A generative model for raw audio with decaying memory as dynamic context representation.

This project is a part of my Master Thesis: "Compositional Approach to Machine Learning for Generating Electroacoustic Music."

The goal is for the model to learn the timbre / instrumentation of the training data (microstructure) and be able to infer a different compositional structure (macrostructure) — here, the sound quality is secondary.

Visit the github repository to look at the code.

The Model Architecture

The design of the model is inspired by the human auditory system. It consists of two main layers: memory layer and motoric layer. Despite the names, they are not programmed to mimic exactly how human's memory and motoric system work.

In the memory layer, information about all previous timesteps is processed using GRU.

memory layer:



The input to this layer is, unfortunately, not the full resolution of all previous timesteps — if so, the later the input, the longer the input sequence is, consuming too much computer memory. Instead, the input is compressed into a fixed n-sample long memory buffer with decaying resolution from the most recent samples to the earliest samples. For instance, if we have a sequence of 20 samples containing the values {0, 1, 2, …, 18, 19}, and the length of the buffer is 10 samples, then the memory buffer will contain the values {0, 5, 9, 12, 14, 15, 16, 17, 18, 19}. This behavior is taken away from one of Schacter’s The Seven Sins of Memory, transience. It is one of the memory retrieval failures that happen due to the passage of time — the memory was encoded correctly at first but fades over time.
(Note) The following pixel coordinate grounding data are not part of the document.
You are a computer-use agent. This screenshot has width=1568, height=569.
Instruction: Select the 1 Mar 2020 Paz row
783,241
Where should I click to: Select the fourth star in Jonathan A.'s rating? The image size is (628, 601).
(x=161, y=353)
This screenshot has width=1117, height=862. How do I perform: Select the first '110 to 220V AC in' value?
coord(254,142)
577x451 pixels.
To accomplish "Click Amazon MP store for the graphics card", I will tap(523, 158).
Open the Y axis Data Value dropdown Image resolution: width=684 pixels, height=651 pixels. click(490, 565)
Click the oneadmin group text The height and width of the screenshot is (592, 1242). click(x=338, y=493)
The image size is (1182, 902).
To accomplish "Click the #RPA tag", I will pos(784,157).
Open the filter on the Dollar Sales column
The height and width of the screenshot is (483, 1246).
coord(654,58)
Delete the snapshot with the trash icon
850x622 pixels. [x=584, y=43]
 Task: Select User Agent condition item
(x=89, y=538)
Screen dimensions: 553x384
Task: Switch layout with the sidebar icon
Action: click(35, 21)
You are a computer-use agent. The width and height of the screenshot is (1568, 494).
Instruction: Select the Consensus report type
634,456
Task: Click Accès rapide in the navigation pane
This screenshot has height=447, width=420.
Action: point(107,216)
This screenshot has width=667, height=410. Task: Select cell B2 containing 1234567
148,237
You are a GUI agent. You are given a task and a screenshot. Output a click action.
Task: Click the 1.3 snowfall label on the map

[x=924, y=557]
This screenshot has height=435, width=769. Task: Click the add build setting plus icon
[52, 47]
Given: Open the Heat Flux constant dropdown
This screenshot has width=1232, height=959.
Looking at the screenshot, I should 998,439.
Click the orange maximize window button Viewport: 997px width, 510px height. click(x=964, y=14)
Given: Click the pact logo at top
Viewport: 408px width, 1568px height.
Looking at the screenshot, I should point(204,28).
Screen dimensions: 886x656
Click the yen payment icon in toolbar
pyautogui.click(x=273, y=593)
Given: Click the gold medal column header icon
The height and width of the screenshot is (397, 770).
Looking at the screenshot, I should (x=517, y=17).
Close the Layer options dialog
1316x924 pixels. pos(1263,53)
The motoric layer is where the encoding of the memory is processed to condition the next sample prediction. This layer runs at a different rate from the memory layer — for every n-sample memory, the motoric layer runs m times. This means all steps from the current step until the next m steps of the motoric layer are conditioned with the same vector from the memory layer. The rate of the motoric layer corresponds to the chunk size mentioned in the previous section. Two GRUs are stacked in this layer, and the output is the sum of both cells, representing the probability distribution of the output.

motoric layer:



Training Data

The training data is preprocessed to 8 bit (mu-law) and 16kHz due to limited computation power.

The following are the excerpts to the training data:

Senar


Music, Female, Hipster


Note that each audio track lasts for 10 minutes and is used to trained one example model to produce one example output.

Output

The models are each set to output 4-minute audio samples. The results are then have to be cut to find the right moment of beginning and ending. Selected output samples from the model trained on:

Senar


Music, Female, Hipster


The results are lightly post-processed with a bit of reverb and equalization.

Evaluation of the Outcome

Overall, the system still has a lot of limitations due to computational resources.

The system did not learn how to end a composition. That’s why I had to find the right offset to cut the generated sample.

When using the system, the compositional process does not feel like how composing music used to feel like. It lacks immediate auditory feedback while developing the system.

However, the musical outcome sounds promising. Compositionally, it produces intelligible microstructure and provides a sense of temporal development. Musically, it resembles a nostalgic event.